■ **ASSIGNMENT**
For this exercise, the reply is the listing below, reproduced exactly.

■ **DATA EXTRACTS**
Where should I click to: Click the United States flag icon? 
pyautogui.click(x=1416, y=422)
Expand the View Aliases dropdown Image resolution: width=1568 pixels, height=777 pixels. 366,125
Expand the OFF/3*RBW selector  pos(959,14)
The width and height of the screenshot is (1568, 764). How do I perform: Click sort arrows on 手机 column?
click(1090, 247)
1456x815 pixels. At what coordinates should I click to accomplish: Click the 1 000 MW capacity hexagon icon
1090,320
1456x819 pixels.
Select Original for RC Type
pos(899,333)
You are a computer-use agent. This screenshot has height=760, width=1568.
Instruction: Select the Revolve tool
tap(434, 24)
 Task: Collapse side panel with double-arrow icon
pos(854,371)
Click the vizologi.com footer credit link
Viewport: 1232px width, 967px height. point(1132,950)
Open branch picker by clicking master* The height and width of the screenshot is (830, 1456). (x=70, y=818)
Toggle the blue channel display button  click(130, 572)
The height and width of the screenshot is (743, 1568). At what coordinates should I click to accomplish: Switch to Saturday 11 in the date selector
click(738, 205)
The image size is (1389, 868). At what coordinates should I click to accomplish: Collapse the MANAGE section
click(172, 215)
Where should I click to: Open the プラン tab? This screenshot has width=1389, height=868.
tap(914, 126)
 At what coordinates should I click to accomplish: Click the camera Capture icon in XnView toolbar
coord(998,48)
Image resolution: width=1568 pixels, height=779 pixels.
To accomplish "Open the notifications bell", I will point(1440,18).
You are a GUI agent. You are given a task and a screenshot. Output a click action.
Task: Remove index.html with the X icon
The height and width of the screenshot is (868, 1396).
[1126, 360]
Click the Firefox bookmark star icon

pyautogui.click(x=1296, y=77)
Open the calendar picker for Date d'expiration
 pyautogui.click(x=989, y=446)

■ **YOUR RESPONSE**
Where should I click to: Click the United States flag icon? 
pyautogui.click(x=1416, y=422)
Expand the View Aliases dropdown Image resolution: width=1568 pixels, height=777 pixels. 366,125
Expand the OFF/3*RBW selector  pos(959,14)
The width and height of the screenshot is (1568, 764). How do I perform: Click sort arrows on 手机 column?
click(1090, 247)
1456x815 pixels. At what coordinates should I click to accomplish: Click the 1 000 MW capacity hexagon icon
1090,320
1456x819 pixels.
Select Original for RC Type
pos(899,333)
You are a computer-use agent. This screenshot has height=760, width=1568.
Instruction: Select the Revolve tool
tap(434, 24)
 Task: Collapse side panel with double-arrow icon
pos(854,371)
Click the vizologi.com footer credit link
Viewport: 1232px width, 967px height. point(1132,950)
Open branch picker by clicking master* The height and width of the screenshot is (830, 1456). (x=70, y=818)
Toggle the blue channel display button  click(130, 572)
The height and width of the screenshot is (743, 1568). At what coordinates should I click to accomplish: Switch to Saturday 11 in the date selector
click(738, 205)
The image size is (1389, 868). At what coordinates should I click to accomplish: Collapse the MANAGE section
click(172, 215)
Where should I click to: Open the プラン tab? This screenshot has width=1389, height=868.
tap(914, 126)
 At what coordinates should I click to accomplish: Click the camera Capture icon in XnView toolbar
coord(998,48)
Image resolution: width=1568 pixels, height=779 pixels.
To accomplish "Open the notifications bell", I will point(1440,18).
You are a GUI agent. You are given a task and a screenshot. Output a click action.
Task: Remove index.html with the X icon
The height and width of the screenshot is (868, 1396).
[1126, 360]
Click the Firefox bookmark star icon

pyautogui.click(x=1296, y=77)
Open the calendar picker for Date d'expiration
 pyautogui.click(x=989, y=446)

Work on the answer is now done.